start
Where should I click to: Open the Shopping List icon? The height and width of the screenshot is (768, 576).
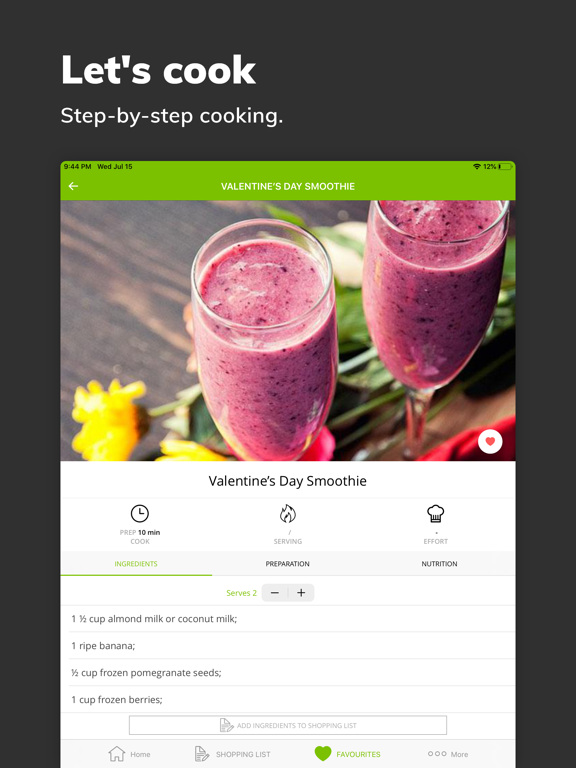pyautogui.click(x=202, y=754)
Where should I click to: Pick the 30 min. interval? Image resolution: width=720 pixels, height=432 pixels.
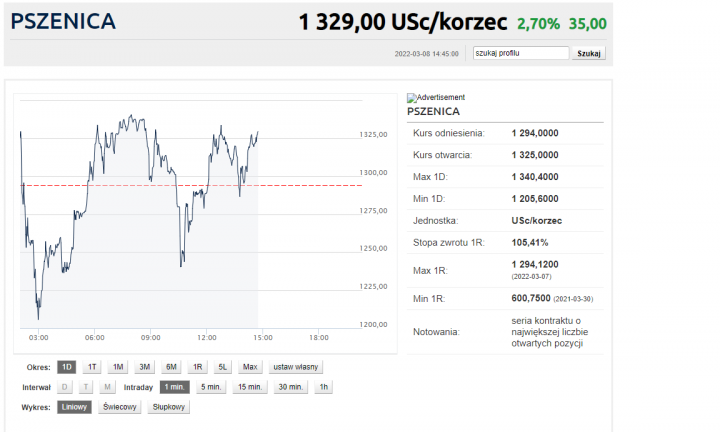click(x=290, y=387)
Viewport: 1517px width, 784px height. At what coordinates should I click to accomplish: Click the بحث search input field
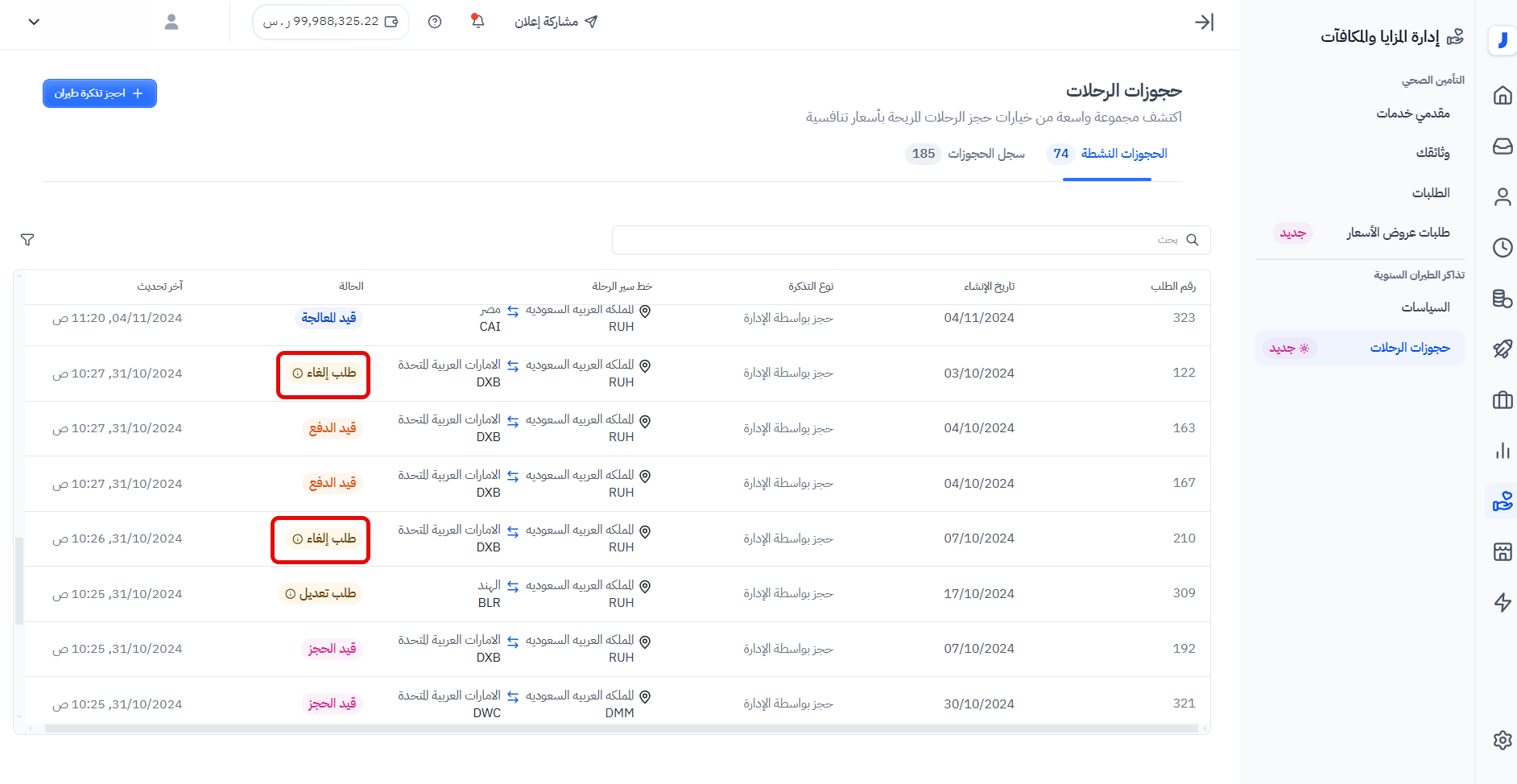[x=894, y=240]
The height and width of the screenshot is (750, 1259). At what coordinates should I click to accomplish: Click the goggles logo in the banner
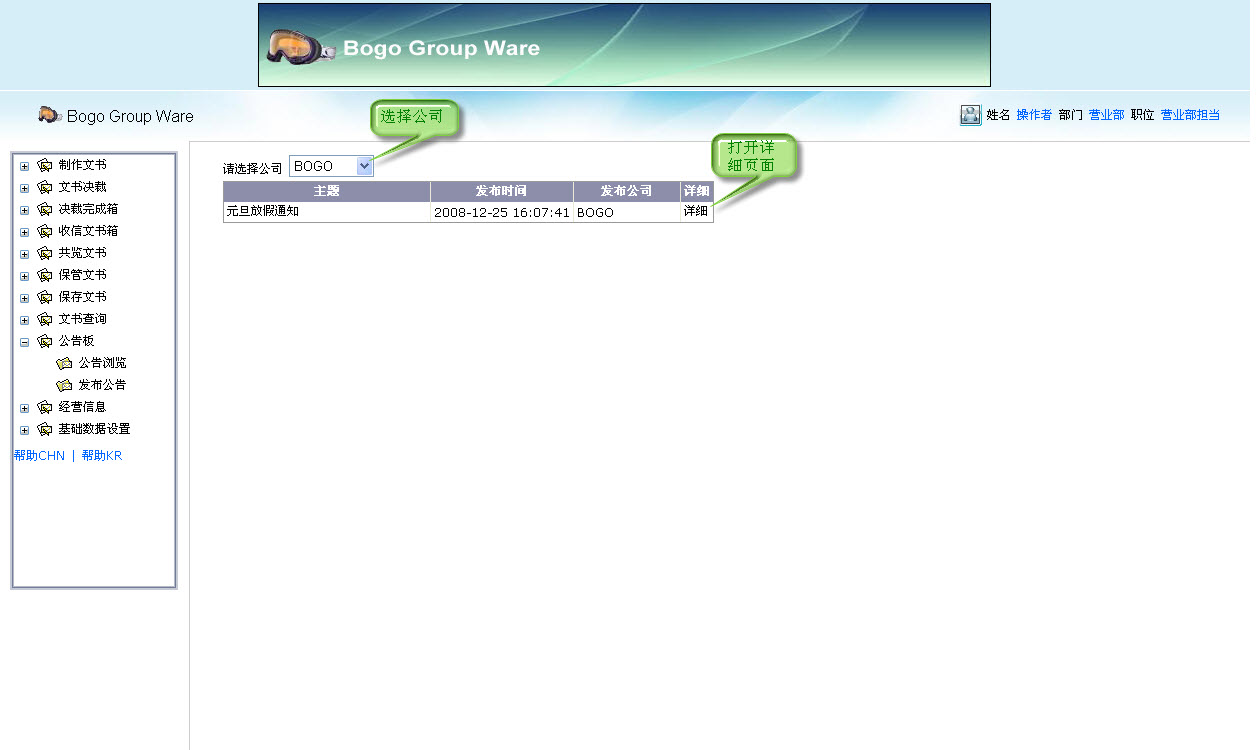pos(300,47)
end
__CHALLENGE__. Write out all of the lines above again, requests included, and increase each coordinate in the answers by 115. Leave the pictures out.

__EXERCISE ANSWER__.
Where should I click to: Open the Shopping List icon? The height and width of the screenshot is (768, 576).
pyautogui.click(x=317, y=869)
Where should I click to: Pick the 30 min. interval? Image resolution: width=720 pixels, height=432 pixels.
click(x=405, y=502)
Viewport: 1517px width, 784px height. At what coordinates should I click to accomplish: Click the بحث search input field
[x=1009, y=355]
The height and width of the screenshot is (750, 1259). At what coordinates should I click to accomplish: Click the goggles logo in the banner
pos(415,162)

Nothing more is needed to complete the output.